Ma forse non tutti sanno che il concetto di timeline è stato sviluppato non solo da Facebook e dalla Nokia. Due delle più note alternative all’ultima novità del social network firmato Zuckerberg sono Memolane e Timekiwi.

La prima è una start-up che punta ad essere a superare Facebook in virtù della possibilità di organizzare in una semplice ed elegante timeline non solo post ma molteplici servizi che vanno da Twitter a SoundCloud, da Tripit a Picasa. Il bordo orizzontale in basso della pagina diventa una sorta di righello temporale che si può scorrere visualizzando i vari contenuti organizzati – sviluppo verticale a cascata – per giorno per giorno.

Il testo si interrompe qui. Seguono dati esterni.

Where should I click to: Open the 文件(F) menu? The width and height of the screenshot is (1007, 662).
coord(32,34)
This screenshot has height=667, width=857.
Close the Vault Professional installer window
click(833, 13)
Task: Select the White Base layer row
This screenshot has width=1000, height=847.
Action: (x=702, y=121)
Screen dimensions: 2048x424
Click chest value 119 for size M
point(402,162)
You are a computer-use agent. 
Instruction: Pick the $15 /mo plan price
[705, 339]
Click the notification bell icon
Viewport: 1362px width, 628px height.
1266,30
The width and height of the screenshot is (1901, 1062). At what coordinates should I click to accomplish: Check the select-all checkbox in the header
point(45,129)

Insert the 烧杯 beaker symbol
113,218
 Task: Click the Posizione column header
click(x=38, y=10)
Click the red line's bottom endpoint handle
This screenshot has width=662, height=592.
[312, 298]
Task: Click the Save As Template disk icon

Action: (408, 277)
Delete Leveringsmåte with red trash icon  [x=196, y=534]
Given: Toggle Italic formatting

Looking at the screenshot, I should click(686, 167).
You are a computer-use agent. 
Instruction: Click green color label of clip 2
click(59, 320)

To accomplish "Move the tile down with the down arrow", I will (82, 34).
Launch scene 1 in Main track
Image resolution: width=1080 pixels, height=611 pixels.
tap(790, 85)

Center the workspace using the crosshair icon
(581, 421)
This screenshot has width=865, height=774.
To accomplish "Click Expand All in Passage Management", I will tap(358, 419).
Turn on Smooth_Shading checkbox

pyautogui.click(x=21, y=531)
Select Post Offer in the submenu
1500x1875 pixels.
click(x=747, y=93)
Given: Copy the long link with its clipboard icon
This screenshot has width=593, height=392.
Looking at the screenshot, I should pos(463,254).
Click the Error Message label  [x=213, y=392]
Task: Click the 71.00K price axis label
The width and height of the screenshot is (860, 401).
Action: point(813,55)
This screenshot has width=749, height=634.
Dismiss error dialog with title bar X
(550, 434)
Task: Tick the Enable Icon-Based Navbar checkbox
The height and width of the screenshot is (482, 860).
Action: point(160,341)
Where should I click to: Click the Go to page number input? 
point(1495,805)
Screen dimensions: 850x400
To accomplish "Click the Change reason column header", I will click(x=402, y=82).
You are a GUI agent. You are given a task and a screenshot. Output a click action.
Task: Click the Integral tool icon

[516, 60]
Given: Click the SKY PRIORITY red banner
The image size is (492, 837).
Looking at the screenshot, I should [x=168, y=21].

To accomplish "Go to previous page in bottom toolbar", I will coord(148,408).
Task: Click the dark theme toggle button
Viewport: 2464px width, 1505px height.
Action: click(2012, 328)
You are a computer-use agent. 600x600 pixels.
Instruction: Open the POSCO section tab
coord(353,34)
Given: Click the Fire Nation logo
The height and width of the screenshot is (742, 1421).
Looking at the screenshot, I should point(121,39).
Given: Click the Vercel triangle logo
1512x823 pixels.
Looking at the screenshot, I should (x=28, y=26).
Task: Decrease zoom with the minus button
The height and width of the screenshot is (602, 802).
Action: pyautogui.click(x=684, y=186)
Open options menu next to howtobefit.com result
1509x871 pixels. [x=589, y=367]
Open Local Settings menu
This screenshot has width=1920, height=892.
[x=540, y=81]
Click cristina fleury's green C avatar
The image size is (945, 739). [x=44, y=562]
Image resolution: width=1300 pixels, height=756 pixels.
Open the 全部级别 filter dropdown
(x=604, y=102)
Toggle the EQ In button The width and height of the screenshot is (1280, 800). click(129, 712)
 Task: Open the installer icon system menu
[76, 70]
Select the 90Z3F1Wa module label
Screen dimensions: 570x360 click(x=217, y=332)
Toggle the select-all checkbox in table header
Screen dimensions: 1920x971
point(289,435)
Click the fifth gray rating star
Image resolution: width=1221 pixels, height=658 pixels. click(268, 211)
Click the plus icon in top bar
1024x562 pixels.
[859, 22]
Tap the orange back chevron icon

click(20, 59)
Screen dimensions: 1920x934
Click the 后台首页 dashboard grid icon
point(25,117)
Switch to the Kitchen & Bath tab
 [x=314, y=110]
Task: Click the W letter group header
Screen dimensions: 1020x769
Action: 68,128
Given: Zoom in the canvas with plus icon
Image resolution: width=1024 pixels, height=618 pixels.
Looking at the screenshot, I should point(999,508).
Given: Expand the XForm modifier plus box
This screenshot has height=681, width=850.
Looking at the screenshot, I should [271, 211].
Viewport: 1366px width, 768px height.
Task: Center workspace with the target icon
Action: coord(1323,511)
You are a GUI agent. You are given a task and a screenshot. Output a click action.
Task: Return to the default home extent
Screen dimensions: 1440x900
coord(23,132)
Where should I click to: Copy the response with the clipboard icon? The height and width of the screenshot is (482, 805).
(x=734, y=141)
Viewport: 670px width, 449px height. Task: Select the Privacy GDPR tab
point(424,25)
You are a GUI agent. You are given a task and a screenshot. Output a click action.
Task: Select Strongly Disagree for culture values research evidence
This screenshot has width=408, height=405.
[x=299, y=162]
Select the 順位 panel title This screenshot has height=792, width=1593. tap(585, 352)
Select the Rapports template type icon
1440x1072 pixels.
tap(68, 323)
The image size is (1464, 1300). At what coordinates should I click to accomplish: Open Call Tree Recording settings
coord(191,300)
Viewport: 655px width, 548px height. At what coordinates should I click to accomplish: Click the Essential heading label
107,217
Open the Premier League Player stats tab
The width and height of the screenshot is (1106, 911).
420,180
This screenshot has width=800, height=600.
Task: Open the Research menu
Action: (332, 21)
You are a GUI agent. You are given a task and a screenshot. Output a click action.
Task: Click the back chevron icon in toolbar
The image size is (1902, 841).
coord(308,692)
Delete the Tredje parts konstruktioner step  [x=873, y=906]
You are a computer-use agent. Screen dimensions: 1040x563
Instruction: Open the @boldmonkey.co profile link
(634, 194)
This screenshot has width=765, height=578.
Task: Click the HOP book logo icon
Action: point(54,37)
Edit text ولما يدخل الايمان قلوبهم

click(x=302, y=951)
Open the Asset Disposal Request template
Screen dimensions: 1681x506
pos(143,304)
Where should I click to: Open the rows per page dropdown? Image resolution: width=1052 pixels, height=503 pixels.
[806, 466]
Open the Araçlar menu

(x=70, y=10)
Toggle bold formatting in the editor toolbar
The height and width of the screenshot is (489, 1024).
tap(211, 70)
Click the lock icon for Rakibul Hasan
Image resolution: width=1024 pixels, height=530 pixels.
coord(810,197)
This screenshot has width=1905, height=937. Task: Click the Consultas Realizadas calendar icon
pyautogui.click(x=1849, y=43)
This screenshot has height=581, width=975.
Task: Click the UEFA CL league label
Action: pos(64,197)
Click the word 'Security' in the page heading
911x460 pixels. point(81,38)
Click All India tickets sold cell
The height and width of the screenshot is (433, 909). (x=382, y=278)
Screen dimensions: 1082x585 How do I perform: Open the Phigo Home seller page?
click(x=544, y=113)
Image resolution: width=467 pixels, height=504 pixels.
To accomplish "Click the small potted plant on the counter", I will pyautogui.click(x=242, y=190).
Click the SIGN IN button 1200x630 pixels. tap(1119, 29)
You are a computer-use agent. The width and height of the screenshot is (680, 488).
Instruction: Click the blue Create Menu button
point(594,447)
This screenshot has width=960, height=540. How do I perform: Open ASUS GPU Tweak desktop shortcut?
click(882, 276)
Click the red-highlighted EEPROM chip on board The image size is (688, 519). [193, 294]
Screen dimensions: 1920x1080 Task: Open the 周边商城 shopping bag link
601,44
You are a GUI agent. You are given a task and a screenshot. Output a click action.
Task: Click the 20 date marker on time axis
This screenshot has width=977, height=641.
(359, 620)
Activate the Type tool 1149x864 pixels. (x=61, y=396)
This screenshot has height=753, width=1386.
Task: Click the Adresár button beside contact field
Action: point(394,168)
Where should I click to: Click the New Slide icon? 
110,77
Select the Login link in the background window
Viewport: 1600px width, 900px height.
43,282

La seconda è invece balzata ultimamente agli onori della cronaca per essere stata acquisita da Overblog (la piattaforma europea più diffusa per aprire blog gratuitamente) e offre la possibilità di creare con semplicità ed immediatezza (non serve registrarsi, basta accedere con il proprio profilo Twitter o Facebook) una timeline intuitiva capace di raccogliere in un unico spazio i più noti social network. Lo sviluppo dello strumento in ottica blog mi pare di notevole interesse, non ci resta che attendere per scoprire quali ulteriori novità proporrà lo sviluppo nell’organizzazione dei nostri contenuti multimediali online secondo l’asse temporale.